What is expected
Repeat only the lines between the one with "The width and" and the end of the material below, both ends included. Omit any picture.

Records to use
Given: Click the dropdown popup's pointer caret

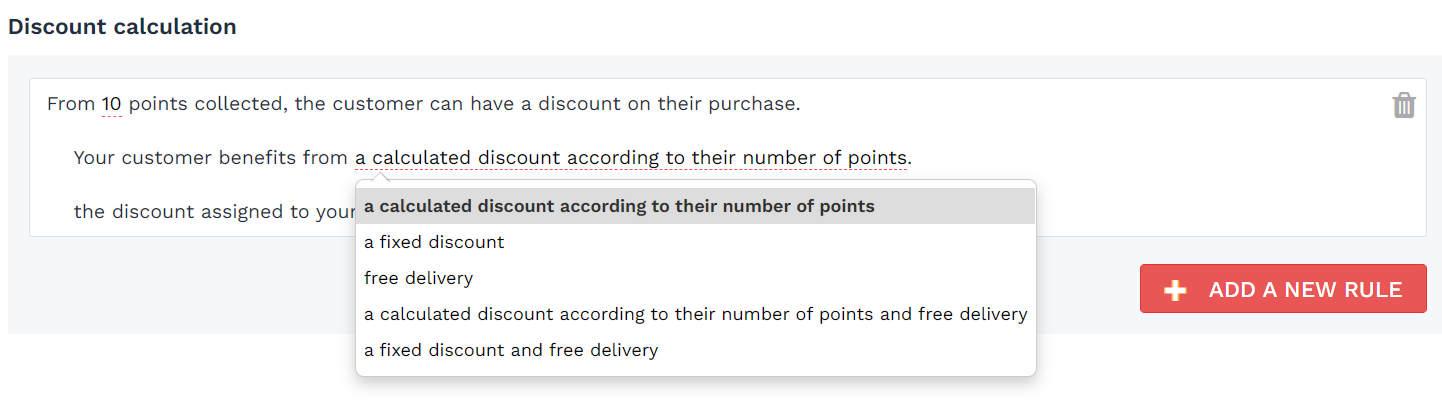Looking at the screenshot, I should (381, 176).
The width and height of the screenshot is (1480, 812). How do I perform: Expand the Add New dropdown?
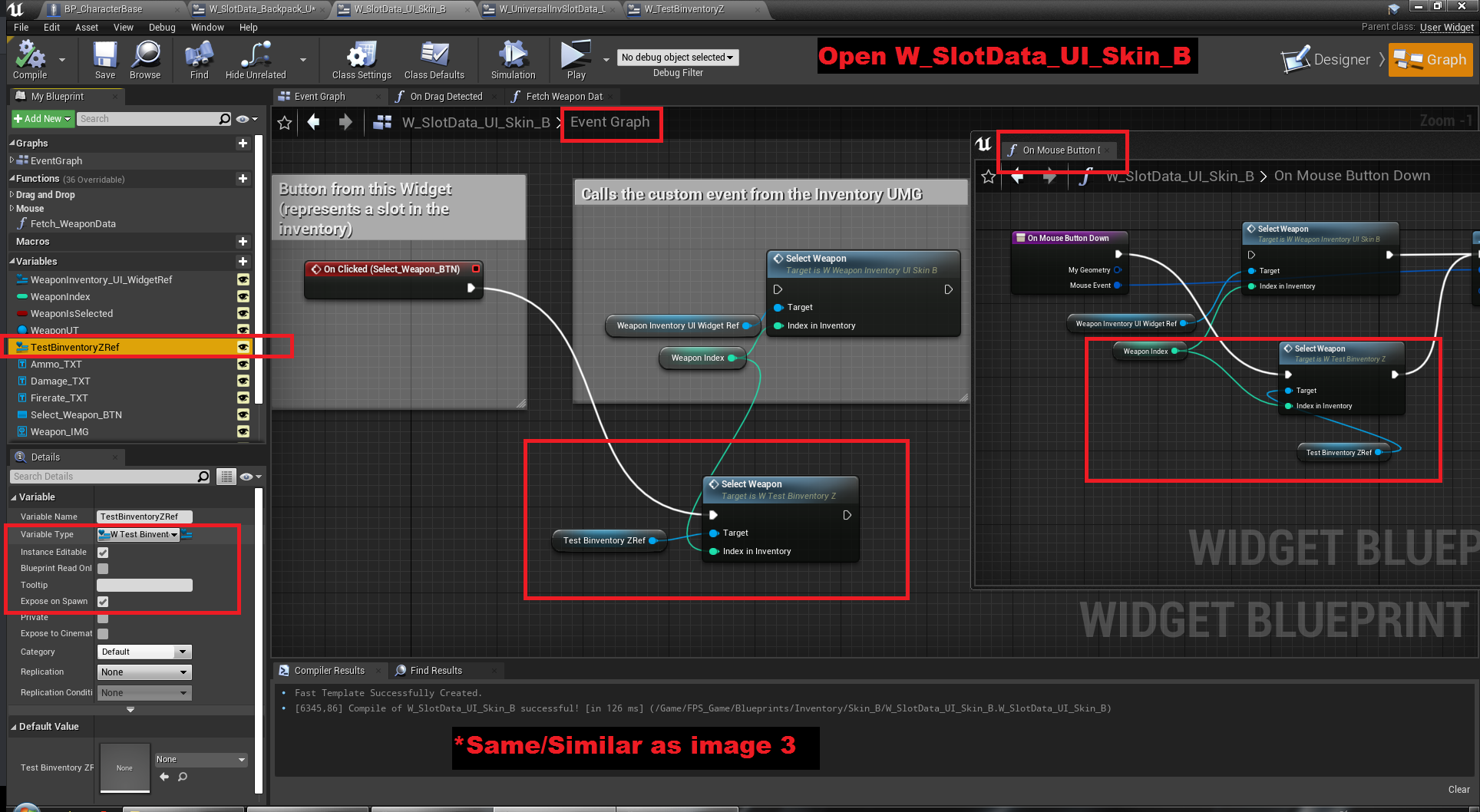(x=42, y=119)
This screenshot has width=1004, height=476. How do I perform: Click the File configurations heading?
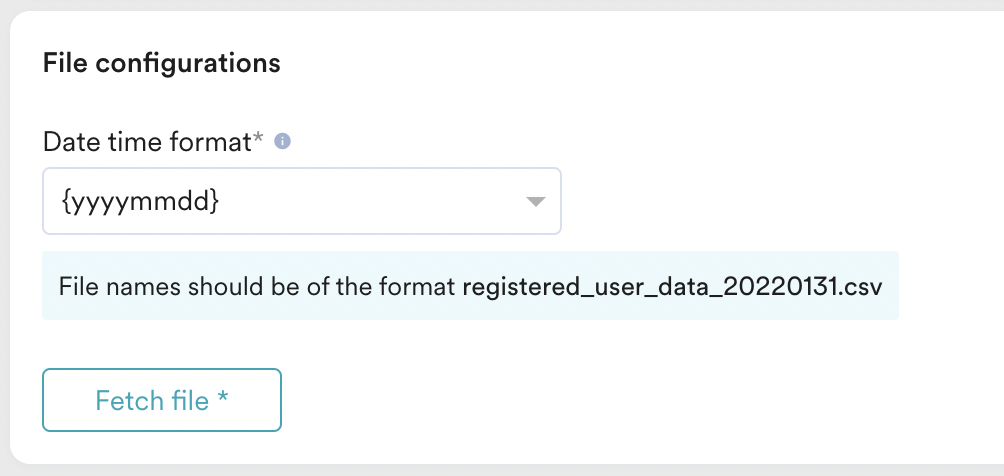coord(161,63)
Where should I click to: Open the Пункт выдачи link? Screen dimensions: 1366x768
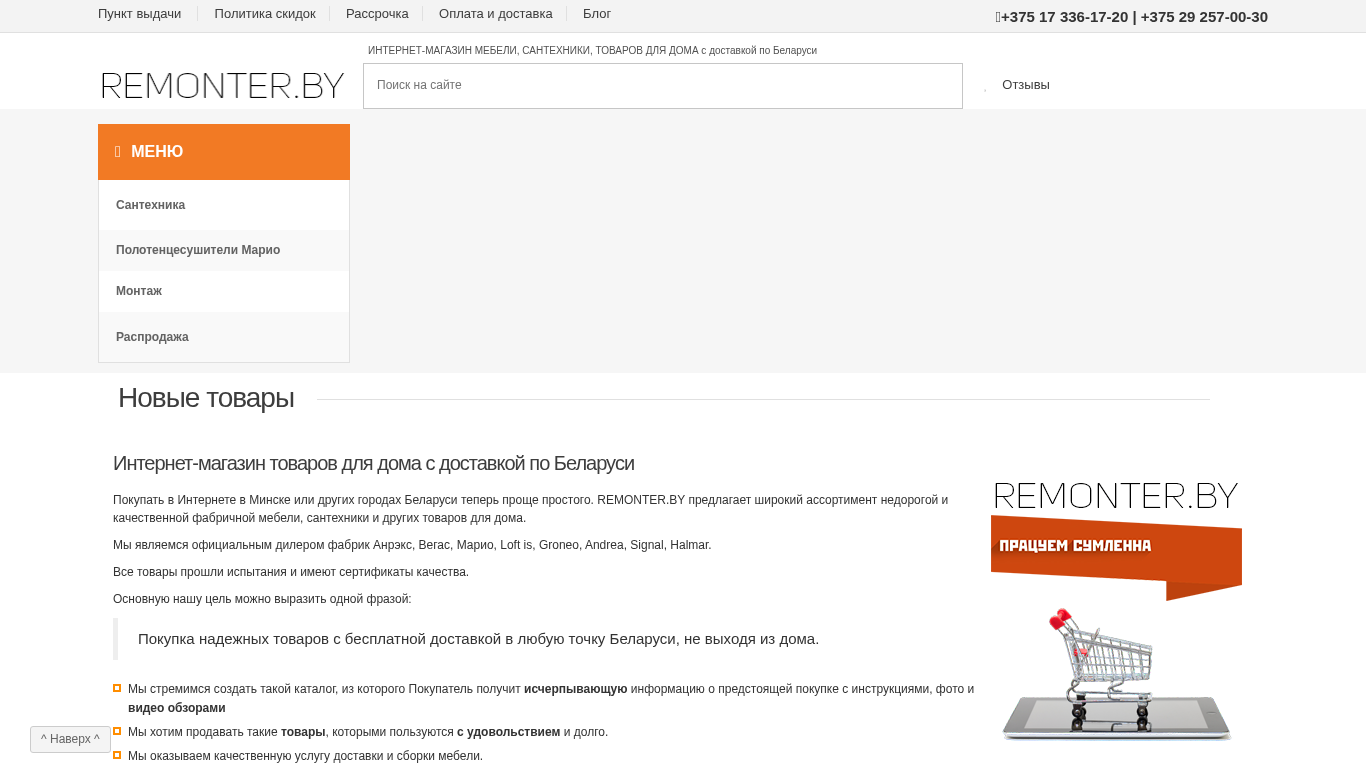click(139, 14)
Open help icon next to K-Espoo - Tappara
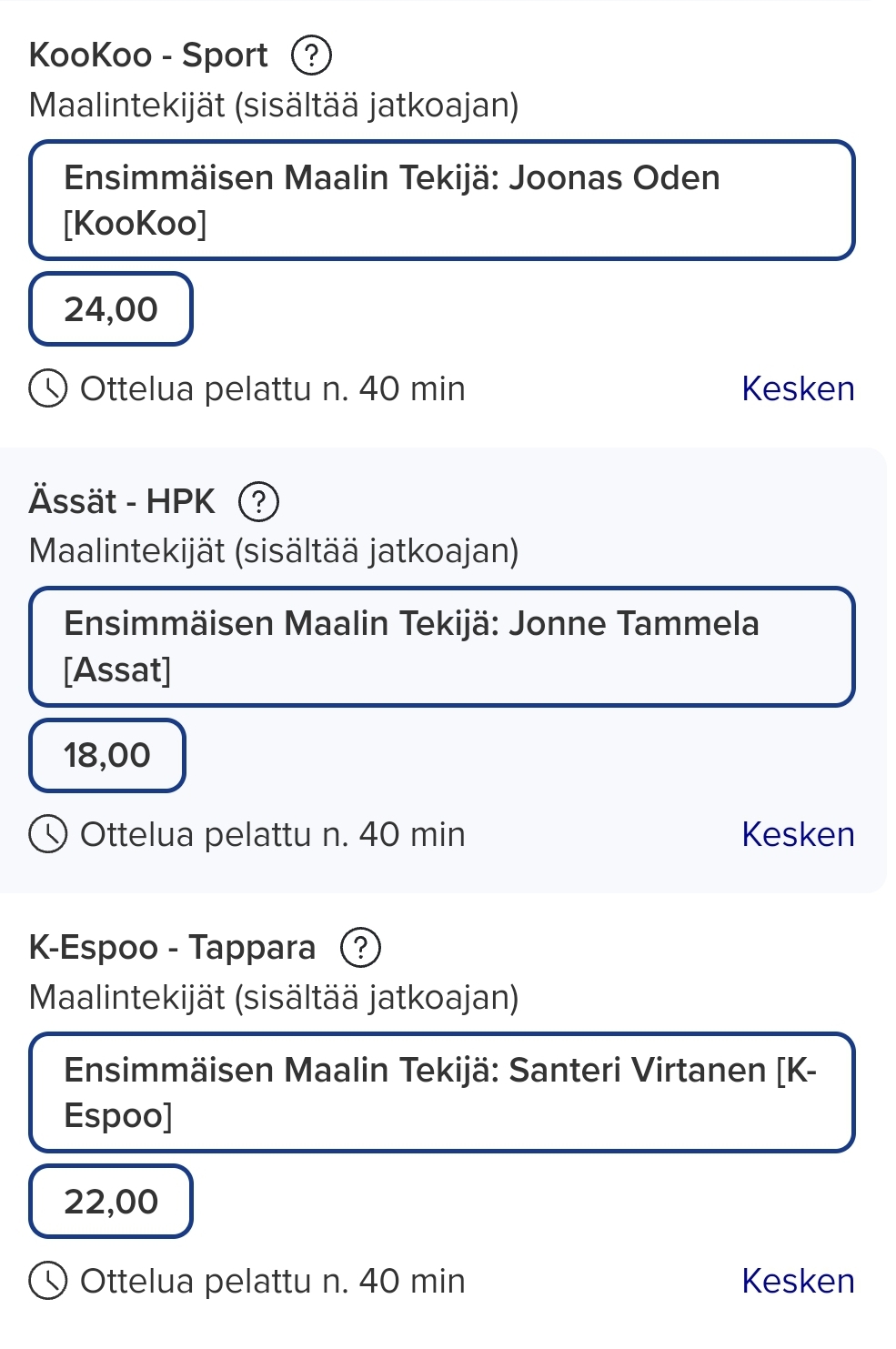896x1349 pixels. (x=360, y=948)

Solution to the exercise
The width and height of the screenshot is (1480, 812). How do I perform: Expand the Add New dropdown?
(x=42, y=119)
This screenshot has width=1004, height=476. How do I perform: Click the File configurations heading?
coord(161,63)
Where should I click to: Open the Пункт выдачи link? Screen dimensions: 1366x768
click(139, 14)
Open help icon next to K-Espoo - Tappara
896x1349 pixels. (x=360, y=948)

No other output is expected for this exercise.